COVID-19 is an epidemic that leads to the applicability of § 1104 ABGB (rent exemption in connection with inadvertent unusability) in case of pandemic-related entry bans. This has now also been confirmed by the OGH in its decision on 3 Ob 78/21y. However, it is still unclear whether all sectors affected by official entry bans can claim full exemption from rent. It therefore remains exciting.
As a reminder: The content of § 1104 ABGB
The (dispositive (!)) provision of § 1104 of the Austrian General Civil Code (ABGB) systematically pursues the exemption of the lessor from the obligation to restore a property that has inadvertently become unusable. The law gives examples of such coincidences, including “epidemic”. Pursuant to § 1096 ABGB and § 7 of the Act on Tenancy Law (MRG), the landlord is in principle obliged to carry out comprehensive repairs, even in the case of incidental unusability of the property (i.e. not caused by anyone). § 1104 ABGB is thus an exception to this duty of restoration. In return, however, the tenant is also exempt from paying the rent for the relevant period.
When entry bans were issued for the first time in spring as a measure to prevent the spread of COVID-19, the possibility of rent reductions or rent exemptions for tenants was increasingly discussed with reference to § 1104 ABGB.
In its decision on 3 Ob 78/21y, the OGH commented for the first time on the question of the applicability of § 1104 ABGB to the tenancies of business premises affected by the measures taken in the course of the COVID-19 pandemic.

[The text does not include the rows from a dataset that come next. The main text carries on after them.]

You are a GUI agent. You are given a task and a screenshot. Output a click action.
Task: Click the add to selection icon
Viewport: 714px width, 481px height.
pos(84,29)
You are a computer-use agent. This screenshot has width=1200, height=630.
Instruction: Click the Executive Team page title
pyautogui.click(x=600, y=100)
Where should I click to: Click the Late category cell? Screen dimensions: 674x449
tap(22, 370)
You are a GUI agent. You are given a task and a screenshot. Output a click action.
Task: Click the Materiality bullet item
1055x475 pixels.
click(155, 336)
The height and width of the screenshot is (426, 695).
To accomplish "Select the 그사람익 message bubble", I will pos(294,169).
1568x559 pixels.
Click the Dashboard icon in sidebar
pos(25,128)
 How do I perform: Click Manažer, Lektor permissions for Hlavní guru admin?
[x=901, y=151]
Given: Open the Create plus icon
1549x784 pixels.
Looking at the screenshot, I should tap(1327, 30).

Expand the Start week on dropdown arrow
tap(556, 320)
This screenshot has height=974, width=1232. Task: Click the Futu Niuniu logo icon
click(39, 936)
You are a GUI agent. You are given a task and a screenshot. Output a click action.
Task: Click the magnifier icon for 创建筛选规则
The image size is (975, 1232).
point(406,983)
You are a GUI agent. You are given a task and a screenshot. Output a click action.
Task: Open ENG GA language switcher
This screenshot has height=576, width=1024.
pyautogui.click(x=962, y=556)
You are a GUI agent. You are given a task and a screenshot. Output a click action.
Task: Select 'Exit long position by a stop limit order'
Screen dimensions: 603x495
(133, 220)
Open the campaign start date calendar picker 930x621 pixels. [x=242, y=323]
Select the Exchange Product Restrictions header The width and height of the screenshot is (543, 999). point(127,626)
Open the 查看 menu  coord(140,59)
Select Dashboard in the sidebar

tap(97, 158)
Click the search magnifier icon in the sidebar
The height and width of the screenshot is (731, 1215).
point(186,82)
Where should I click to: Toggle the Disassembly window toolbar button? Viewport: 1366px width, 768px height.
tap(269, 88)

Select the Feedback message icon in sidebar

The defendant is the owner of a house in which there is a business premises.
The plaintiff is the tenant of this business premises and operates a tanning salon there as well as related activities including typical ancillary services such as serving drinks, selling accessories/care products, etc.
The plaintiff requested a declaratory judgment stating she had been exempt from paying the rent in full in the period from April 1 to April 30, 2020.
The plaintiff argued that the agreed purpose of the lease was the operation of a tanning salon. As a result of the COVID-19 pandemic, the plaintiff was not allowed to use the business premises from March 16, 2020 up to and including April 30, 2020, because the business did not fall under an exception under the COVID-19 Regulation, and the entry ban therefore also applied to this business premises.
The defendant replied that there could be no complete exemption from rent for business premises. The plaintiff would have had to pay conditional payments. In any case, she would have been obliged to pay the operating and heating costs. In addition, it was “publicised in the media that small entrepreneurs receive immediate payments and fixed cost subsidies”, and the plaintiff had so far not provided any “basic information” on this. The plaintiff could have received up to 75% of the rent by the granting of a fixed cost subsidy and therefore the claim was “vexatious”. Finally, the plaintiff had used the premises because the property was still furnished.
Obiter dictum of the OGH
In its decision, the OGH clarified that COVID-19 is to be qualified as an “epidemic” in the sense of § 1104 ABGB and therefore § 1104 ABGB also applies in principle. In order to prevent the spread of COVID-19, a ban on entering the property in question was in force in the relevant month of April 2020, due to the closure regulation. During this period, the business premises “could not be used or occupied at all”. This fulfils the criteria of § 1104 ABGB when – as in the present case – it rises directly from this governmental order (ban on entering) that the property rented for certain business purposes could not be used in accordance with the contractual agreement. This corresponds to the understanding of § 1104 ABGB, according to which governmental interventions resulting from elementary events can also be relevant.
The mere leaving of the inventory in the property is not a “use” of the property for the contractually agreed purpose. From this the OGH concludes that there is neither an obligation to remove the inventory nor does this cause wear and tear of the property, so a complete exemption from rent is justified even if the inventory is left in the business premises.
Thus it is clear that – at least if the applicability of § 1104 ABGB has not been contractually excluded – bans of entry to combat the COVID-19 pandemic lead to a rent exemption.
However, the OGH did not discuss the extent to which the rent exemption also applies to the operating costs. This question is answered differently in the legal literature.
The OGH also did not clarify whether and to what extent fixed cost subsidies and other economic aids that were granted or could be applied for on the basis of the measures, since in the case at hand the legal basis for these economic aids was only published after the period at issue, so that the OGH did not even address this question. This question therefore remains open – and exciting – as it will probably always be a case-by-case decision as to which aid could actually be claimed, which conditions were stipulated in the guidelines for the respective aid and, finally, which measures and applications were reasonable for the tenant in the specific case.
Another question that still leaves room for discussion after the present decision is the question of partial use by take-away in gastronomy or click & collect or online sales. Since the present case concerned close-proximity services which can neither be offered by click & collect nor online, this question did not arise here, so the OGH did not have to deal with the question in detail.
Nevertheless, the basic decision is now available that a rent exemption is possible with reference to § 1104 ABGB for pandemic-related measures. The finer points are left to the individual case and will probably also play a role in the drafting of future tenancy agreements.